Goldman Sachs was able to significantly exceed its profit forecasts in the third quarter, reporting a net profit of 3 billion US dollars, a 45 percent increase compared to the previous year. As a result, the outcome was above analysts' estimates of around 2.5 billion US dollars, marking a remarkable success despite the continued withdrawal from retail banking.
The U.S. economic backdrop remains resilient," stated CEO David Solomon during the earnings presentation conference call.
A significant driver of success was the equity trading division, which grew by 18 percent in the third quarter with revenue of $3.5 billion compared to the previous year. This marked the best performance since the beginning of 2021 and exceeded analysts' expectations, who had not predicted an increase in this area. In contrast, revenue from fixed-income trading fell by 12 percent to $3 billion, highlighting the diversification of trading activities.
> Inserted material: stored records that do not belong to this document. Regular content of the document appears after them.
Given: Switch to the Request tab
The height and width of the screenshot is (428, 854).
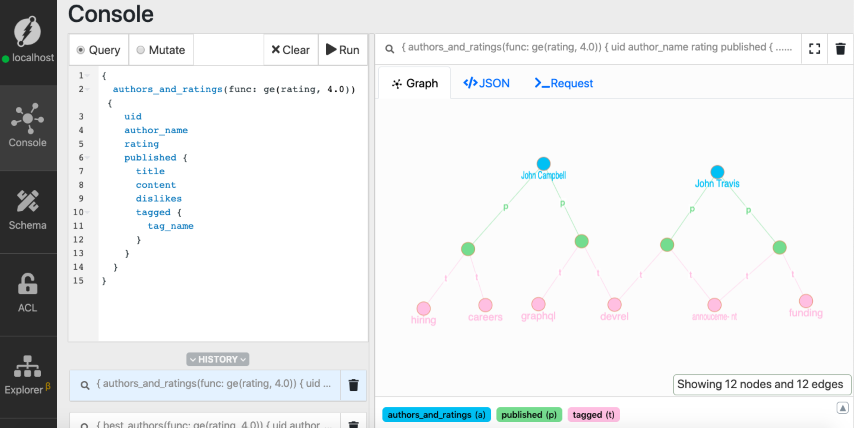Looking at the screenshot, I should pyautogui.click(x=563, y=83).
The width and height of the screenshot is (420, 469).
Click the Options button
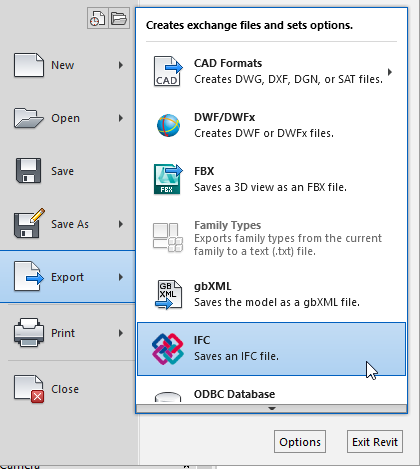point(300,442)
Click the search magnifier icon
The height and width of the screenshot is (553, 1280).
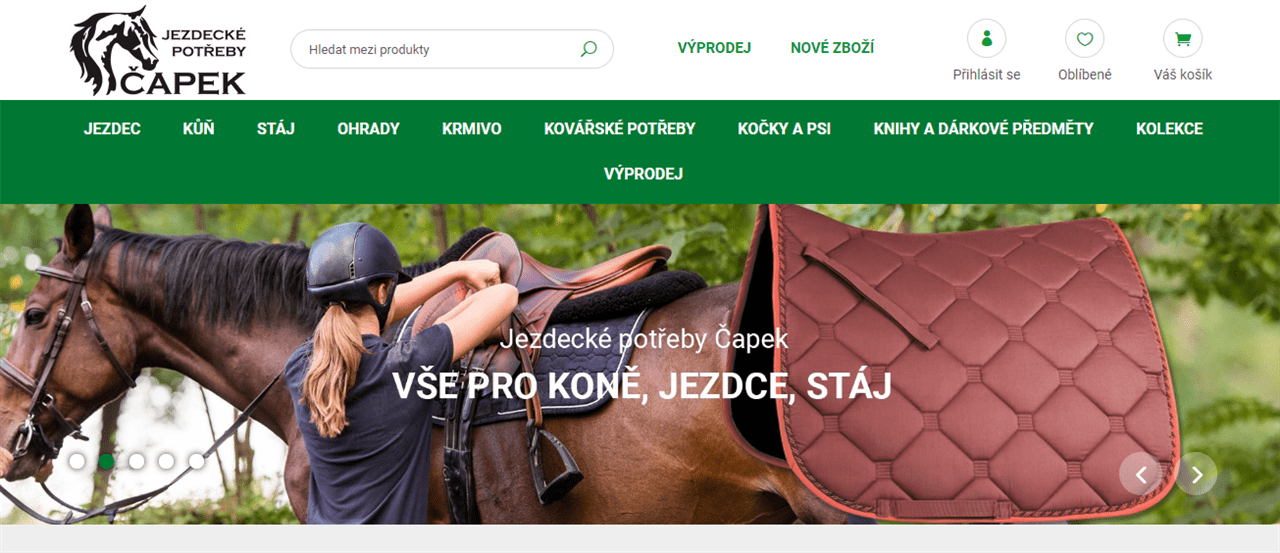(x=588, y=49)
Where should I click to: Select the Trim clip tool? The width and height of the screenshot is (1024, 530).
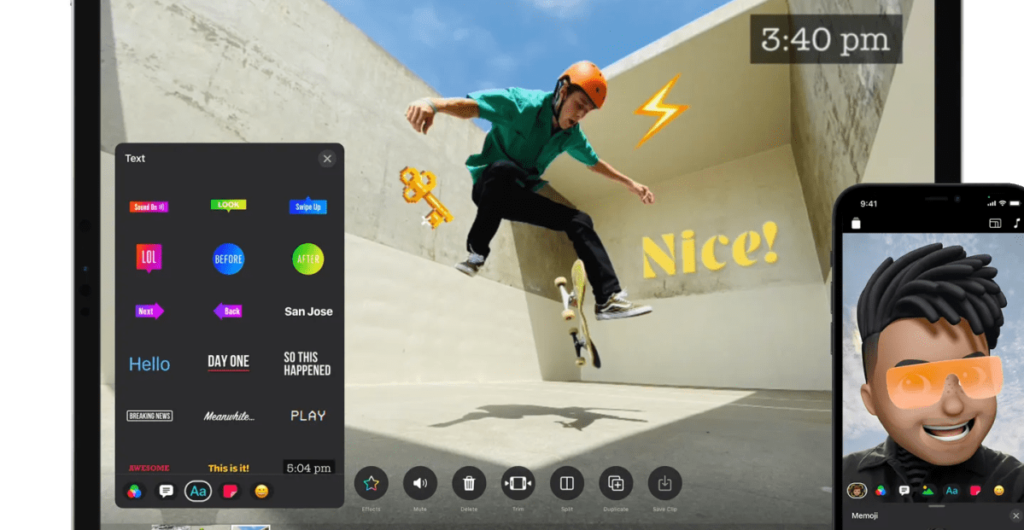click(x=518, y=484)
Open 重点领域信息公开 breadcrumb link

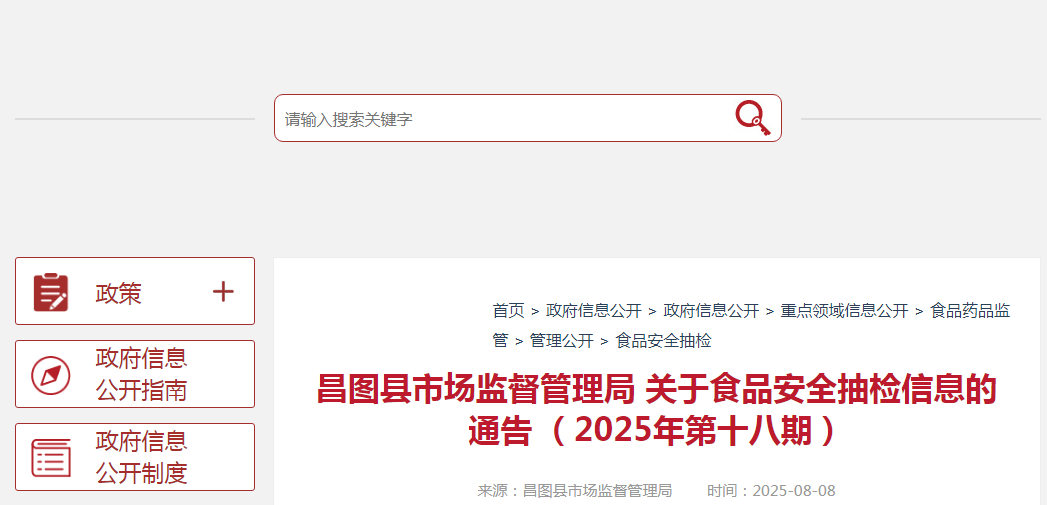coord(845,311)

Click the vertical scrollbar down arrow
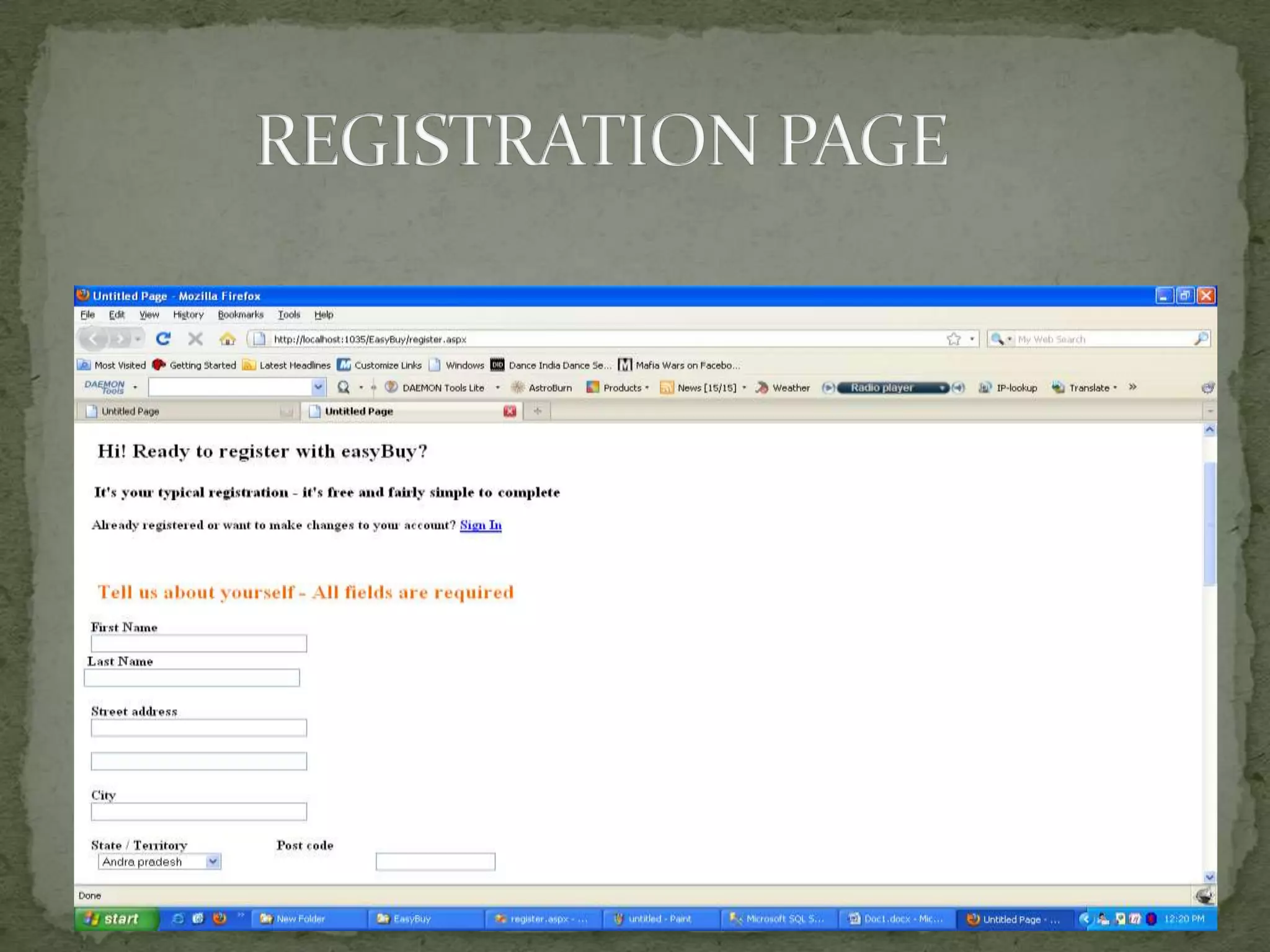click(1209, 876)
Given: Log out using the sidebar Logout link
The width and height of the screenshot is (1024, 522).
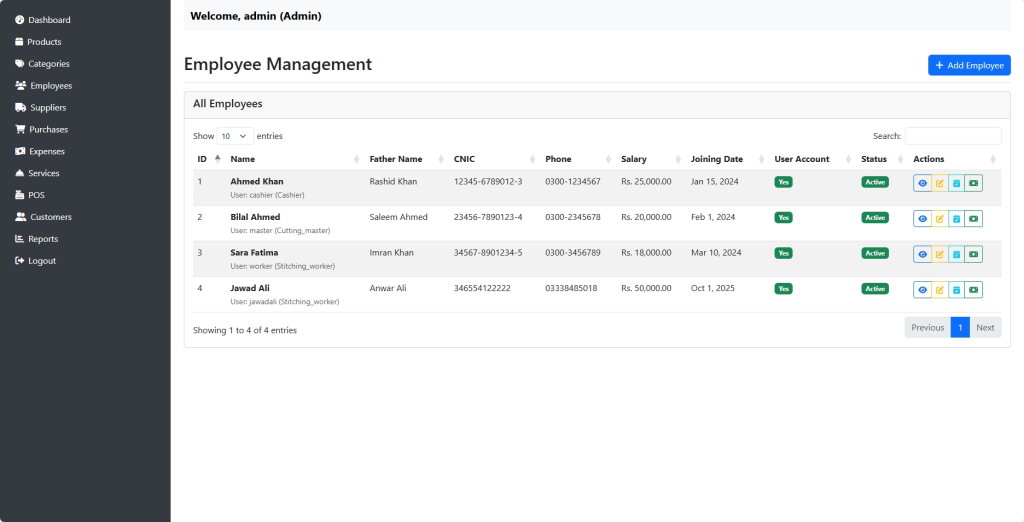Looking at the screenshot, I should pyautogui.click(x=42, y=261).
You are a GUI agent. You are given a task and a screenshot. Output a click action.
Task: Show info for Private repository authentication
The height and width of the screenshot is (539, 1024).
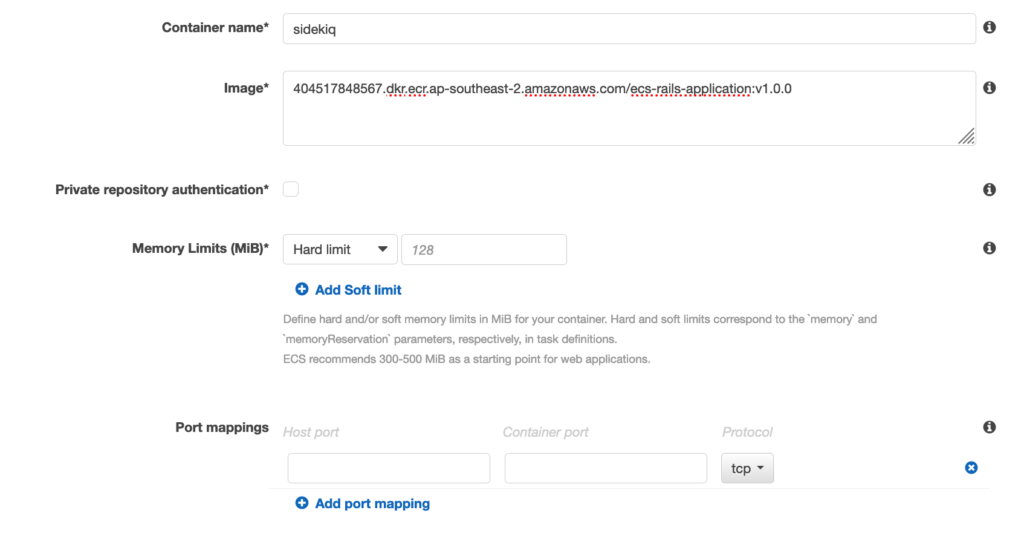click(x=989, y=189)
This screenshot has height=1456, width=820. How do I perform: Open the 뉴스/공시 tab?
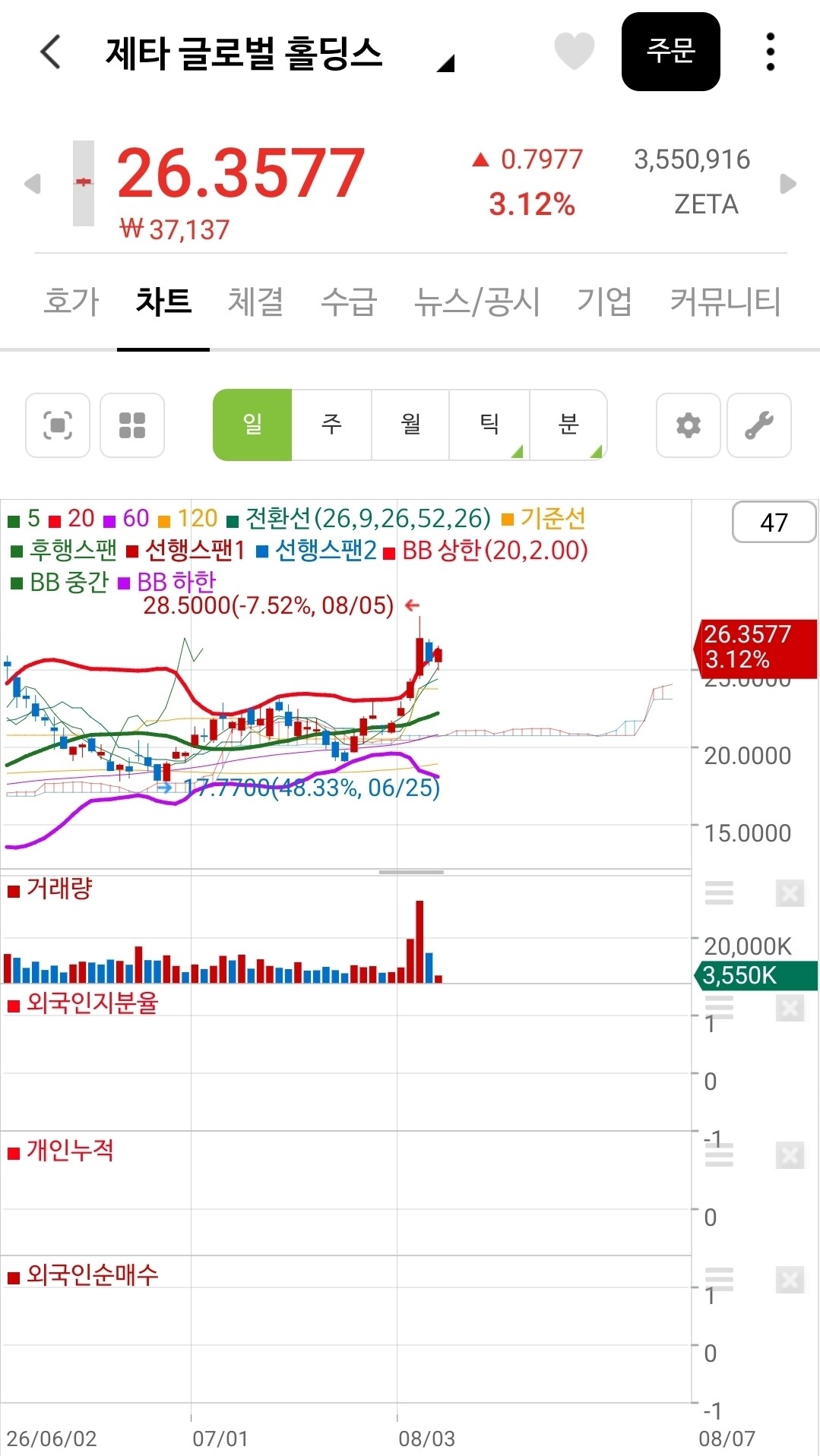tap(476, 302)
Despite a decline in gross margin by two percentage points to 51.3 percent, the operating profit remained significantly above expectations at 598 million US dollars. A profit contribution of around 50 million US dollars resulted from the sale of parts of the remaining Yeezy inventory, highlighting the company's flexibility and adaptability.
The fee income rose by 20 percent to 1.9 billion US dollars, exceeding the expectations of the market participants. This increase is attributed to a continued revitalization of deal-making activities, which is seen by Wall Street as the beginning of a sustainable recovery. Analysts from JPMorgan and Jefferies continue to rate the stock positively and set price targets of 652 and 1,100 US dollars, respectively, despite the recent price declines.
The Goldman Sachs stock temporarily lost 7.24 percent in trading and eventually fell to 561.59 US dollars. This drop in price reflects investors' concerns over the lowered profit forecasts for 2025, which have now been revised downward from a maximum of 30 US dollars per share to lower values. Additionally, losses from the exit from the consumer banking sector and write-downs on the GreenSky businesses weighed on the results.
Despite the challenges, the Asset and Wealth Management division remains a stable growth driver, with a revenue increase of 16 percent to $3.8 billion. This supports Solomon's strategy to make the company less dependent on Investment Banking and Trading and to create a broader income base in the long term.